Tuesday, March 8, 2011

How to Fire your OB

I found my OBGYN the normal way. I looked at Yelp reviews, scoured different websites, and ultimately found my doctor by choosing her because she had a good name. And she went to University of Minnesota (I was born in Minneapolis).

She's nice, but young. Even after my first appointment with her I felt uncomfortable. Not that she herself made me feel uncomfortable, but her lack of knowledge about things did not put me at ease. She had to Google a bunch of things that I thought a doctor should have known.

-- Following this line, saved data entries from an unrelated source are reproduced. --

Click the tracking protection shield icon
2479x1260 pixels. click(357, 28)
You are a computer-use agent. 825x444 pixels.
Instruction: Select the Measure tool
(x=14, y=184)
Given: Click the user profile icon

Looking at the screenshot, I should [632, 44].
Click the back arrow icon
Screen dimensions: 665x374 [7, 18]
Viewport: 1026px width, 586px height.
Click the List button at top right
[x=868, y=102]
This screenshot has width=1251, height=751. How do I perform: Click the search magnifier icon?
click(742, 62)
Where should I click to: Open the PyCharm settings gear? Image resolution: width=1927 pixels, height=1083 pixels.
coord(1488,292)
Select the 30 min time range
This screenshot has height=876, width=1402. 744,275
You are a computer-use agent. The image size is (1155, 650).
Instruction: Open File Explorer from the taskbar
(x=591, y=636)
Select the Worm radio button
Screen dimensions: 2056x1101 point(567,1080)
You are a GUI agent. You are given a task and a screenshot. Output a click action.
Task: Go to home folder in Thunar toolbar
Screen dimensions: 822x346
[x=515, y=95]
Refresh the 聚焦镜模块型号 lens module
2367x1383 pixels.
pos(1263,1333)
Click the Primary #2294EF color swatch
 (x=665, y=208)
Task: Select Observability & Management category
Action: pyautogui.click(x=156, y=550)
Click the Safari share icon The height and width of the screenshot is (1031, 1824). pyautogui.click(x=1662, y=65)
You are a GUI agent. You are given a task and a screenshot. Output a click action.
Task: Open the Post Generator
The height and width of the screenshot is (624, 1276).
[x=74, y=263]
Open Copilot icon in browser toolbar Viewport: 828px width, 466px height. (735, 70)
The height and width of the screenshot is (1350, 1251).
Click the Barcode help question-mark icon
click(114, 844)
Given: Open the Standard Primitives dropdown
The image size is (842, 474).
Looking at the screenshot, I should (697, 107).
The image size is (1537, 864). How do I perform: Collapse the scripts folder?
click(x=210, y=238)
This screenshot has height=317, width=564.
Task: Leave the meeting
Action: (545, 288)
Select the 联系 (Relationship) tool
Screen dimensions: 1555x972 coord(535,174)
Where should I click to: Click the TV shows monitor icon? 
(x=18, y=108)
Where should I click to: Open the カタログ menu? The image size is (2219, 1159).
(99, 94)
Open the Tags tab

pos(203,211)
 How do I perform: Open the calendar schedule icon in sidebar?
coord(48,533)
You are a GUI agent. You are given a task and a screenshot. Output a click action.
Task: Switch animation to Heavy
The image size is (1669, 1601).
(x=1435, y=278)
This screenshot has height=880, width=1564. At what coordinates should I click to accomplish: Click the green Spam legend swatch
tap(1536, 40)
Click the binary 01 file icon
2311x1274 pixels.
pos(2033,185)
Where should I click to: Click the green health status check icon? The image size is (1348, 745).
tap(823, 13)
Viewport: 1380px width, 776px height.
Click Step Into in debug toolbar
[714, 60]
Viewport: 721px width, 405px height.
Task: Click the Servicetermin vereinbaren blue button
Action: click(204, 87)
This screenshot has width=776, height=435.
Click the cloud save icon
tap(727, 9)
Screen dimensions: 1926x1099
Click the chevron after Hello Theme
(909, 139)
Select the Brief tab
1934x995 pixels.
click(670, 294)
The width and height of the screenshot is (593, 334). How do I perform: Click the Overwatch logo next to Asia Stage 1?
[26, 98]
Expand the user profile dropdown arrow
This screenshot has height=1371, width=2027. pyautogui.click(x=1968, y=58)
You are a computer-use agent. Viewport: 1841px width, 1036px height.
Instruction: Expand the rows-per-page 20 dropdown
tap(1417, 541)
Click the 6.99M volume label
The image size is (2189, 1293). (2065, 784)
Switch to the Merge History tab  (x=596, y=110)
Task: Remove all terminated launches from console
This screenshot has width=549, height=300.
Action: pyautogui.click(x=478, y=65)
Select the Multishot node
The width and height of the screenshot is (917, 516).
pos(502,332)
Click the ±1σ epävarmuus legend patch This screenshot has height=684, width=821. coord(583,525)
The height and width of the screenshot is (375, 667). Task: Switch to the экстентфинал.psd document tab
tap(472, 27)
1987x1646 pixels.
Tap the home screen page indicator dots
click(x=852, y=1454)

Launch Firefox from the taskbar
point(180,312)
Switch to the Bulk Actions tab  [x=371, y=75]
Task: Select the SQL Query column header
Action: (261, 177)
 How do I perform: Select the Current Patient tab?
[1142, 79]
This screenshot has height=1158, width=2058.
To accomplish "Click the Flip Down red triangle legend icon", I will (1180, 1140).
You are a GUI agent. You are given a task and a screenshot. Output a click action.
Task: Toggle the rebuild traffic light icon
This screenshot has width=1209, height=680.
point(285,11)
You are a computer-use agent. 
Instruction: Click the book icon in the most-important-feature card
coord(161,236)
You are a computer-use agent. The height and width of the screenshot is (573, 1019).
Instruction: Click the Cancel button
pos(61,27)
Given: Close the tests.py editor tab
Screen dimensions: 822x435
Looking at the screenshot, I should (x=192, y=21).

Most recently, I had a Progesterone test to see if I had ovulated, since the ultrasound I had mid-cycle determined that it didn't look like I ovulated. I waited a long time to get the results, and got them from my doctor's assistant, who had no real information for me, just that the doctor said I ovulated but the number was really low (4.3). I asked what that meant and she asked another doctor who did not understand my doctor's notes.

I asked her to please have my doctor call me back to explain things. It's been over a week. One thing that she did mention was that she did not want to monitor me during Clomid. I've take 50mg every month, and this month I'm going to 100mg. I'm very uncomfortable with her just telling me to come back in a month after this cycle is over. I'm overly annoyed that she hasn't called me back yet.

I don't doubt that doctors are busy. My grandpa was an OBGYN, so I have a good idea of the hours and amount of work they have. I also have high expectations for doctors. I've had so many bad doctors who have prevented me from getting better that I truly value doctors who are invested in getting me better and take active interest in me.  Over a week is a mighty long time to have you start medication when you haven't even gotten your official test results back.

So, I think I'm going to fire my doctor. I'm hoping that the RE can recommend a great doctor out here that I can move to quickly. Then I'll have to send the awkward breakup letter. Or is that only in relationships?